▶ **Work to complete**:
Since only part of the material below is wanted, output exactly the lines from the one with "Anzahl: (425, 216)" up to and including the one with "Weiterlesen (68, 968)".

▶ **Information given**:
BEGIN
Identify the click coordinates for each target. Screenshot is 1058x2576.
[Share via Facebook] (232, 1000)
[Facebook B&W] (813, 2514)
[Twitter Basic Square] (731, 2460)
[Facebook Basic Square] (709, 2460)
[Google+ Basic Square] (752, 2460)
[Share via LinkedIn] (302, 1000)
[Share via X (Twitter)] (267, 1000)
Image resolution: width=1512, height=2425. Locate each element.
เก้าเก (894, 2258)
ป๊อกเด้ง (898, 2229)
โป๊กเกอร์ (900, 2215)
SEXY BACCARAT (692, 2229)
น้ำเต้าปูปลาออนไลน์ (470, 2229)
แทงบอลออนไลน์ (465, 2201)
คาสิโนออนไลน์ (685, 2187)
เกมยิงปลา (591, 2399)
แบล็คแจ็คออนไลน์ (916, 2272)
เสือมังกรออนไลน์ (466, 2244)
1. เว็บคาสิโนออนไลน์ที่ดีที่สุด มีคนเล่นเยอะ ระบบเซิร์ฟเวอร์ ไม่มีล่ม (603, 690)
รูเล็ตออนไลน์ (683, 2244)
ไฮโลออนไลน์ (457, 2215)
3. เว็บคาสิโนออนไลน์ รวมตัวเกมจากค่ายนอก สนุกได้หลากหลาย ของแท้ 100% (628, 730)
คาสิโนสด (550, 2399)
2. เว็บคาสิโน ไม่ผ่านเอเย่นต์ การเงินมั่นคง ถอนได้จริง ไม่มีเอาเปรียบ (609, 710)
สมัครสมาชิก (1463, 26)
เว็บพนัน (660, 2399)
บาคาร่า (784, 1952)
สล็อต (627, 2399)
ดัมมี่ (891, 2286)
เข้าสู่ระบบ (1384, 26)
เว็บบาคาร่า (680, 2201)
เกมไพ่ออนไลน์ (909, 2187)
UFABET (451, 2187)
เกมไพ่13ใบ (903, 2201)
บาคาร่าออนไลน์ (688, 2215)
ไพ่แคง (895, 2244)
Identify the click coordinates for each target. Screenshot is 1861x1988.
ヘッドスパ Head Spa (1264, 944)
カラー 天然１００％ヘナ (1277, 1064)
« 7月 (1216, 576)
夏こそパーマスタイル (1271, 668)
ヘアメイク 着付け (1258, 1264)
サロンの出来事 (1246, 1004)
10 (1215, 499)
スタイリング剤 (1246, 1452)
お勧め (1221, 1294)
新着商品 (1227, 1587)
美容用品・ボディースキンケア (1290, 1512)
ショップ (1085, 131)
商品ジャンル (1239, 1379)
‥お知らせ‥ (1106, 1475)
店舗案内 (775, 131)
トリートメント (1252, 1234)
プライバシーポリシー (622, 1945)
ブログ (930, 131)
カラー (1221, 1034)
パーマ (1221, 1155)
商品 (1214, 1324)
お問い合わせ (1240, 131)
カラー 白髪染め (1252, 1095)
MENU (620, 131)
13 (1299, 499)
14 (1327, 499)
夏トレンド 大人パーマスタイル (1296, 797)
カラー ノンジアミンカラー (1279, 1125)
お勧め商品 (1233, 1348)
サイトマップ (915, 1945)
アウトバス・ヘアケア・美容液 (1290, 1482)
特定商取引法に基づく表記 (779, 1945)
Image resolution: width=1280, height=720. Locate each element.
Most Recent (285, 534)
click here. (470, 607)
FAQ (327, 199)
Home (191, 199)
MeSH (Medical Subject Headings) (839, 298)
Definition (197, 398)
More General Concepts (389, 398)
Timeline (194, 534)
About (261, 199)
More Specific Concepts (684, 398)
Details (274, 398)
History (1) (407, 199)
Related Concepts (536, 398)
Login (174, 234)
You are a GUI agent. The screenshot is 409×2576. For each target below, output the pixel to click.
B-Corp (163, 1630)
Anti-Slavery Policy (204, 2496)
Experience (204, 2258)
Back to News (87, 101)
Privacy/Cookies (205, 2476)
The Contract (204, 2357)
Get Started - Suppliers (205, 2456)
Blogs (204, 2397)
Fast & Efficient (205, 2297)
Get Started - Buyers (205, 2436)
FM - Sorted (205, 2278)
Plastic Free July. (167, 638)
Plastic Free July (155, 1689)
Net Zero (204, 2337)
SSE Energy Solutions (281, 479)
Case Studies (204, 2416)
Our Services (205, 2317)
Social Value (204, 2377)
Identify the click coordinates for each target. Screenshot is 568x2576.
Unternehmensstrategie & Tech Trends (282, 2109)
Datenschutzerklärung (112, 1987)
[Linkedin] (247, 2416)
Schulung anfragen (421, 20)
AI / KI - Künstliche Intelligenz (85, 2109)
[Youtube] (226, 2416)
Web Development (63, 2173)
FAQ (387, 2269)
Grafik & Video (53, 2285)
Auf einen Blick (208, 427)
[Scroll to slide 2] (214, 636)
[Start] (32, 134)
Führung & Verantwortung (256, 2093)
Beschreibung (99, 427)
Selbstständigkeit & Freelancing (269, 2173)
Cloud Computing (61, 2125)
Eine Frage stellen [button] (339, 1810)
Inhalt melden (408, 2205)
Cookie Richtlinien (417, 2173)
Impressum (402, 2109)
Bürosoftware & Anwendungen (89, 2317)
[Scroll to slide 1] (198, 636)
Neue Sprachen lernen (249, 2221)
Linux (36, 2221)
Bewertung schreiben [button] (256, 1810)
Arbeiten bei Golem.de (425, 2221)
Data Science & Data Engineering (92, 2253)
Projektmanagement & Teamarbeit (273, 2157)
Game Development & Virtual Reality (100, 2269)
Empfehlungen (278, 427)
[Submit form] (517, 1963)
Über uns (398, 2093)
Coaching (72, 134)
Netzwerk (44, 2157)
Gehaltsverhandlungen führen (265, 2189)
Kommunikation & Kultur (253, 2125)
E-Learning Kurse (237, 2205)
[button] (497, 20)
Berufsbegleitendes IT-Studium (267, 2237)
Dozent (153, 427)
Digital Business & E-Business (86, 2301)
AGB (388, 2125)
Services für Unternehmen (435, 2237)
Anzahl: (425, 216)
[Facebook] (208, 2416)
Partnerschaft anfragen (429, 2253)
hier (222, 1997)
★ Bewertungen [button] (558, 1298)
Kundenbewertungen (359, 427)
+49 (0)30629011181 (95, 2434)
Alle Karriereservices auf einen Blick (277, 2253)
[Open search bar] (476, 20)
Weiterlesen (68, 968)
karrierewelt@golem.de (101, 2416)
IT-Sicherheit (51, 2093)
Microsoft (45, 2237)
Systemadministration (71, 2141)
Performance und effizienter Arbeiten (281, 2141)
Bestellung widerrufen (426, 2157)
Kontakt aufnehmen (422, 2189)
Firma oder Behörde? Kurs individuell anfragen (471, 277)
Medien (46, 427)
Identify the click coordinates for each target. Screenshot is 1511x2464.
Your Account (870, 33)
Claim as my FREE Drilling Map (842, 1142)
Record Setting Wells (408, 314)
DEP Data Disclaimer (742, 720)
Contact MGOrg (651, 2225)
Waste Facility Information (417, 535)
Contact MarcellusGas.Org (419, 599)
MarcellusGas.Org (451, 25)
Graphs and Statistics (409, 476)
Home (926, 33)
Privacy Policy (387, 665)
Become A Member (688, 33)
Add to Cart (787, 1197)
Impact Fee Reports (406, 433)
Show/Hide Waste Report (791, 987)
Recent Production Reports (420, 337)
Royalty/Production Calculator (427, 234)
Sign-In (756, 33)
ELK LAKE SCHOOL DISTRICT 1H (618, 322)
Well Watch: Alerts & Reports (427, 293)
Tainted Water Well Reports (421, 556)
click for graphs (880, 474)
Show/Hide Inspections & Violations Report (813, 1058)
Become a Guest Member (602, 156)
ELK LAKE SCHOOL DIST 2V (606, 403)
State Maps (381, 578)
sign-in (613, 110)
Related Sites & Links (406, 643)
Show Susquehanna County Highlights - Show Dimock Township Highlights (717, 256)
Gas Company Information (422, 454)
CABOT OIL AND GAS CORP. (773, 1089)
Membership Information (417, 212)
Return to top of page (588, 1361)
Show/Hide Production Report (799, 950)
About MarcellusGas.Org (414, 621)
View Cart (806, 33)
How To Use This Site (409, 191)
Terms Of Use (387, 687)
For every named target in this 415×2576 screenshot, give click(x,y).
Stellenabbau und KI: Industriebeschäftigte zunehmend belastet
END
▶ **Task result**:
Anzahl: (425, 216)
[Facebook] (208, 2416)
Partnerschaft anfragen (429, 2253)
hier (222, 1997)
★ Bewertungen [button] (558, 1298)
Kundenbewertungen (359, 427)
+49 (0)30629011181 (95, 2434)
Alle Karriereservices auf einen Blick (277, 2253)
[Open search bar] (476, 20)
Weiterlesen (68, 968)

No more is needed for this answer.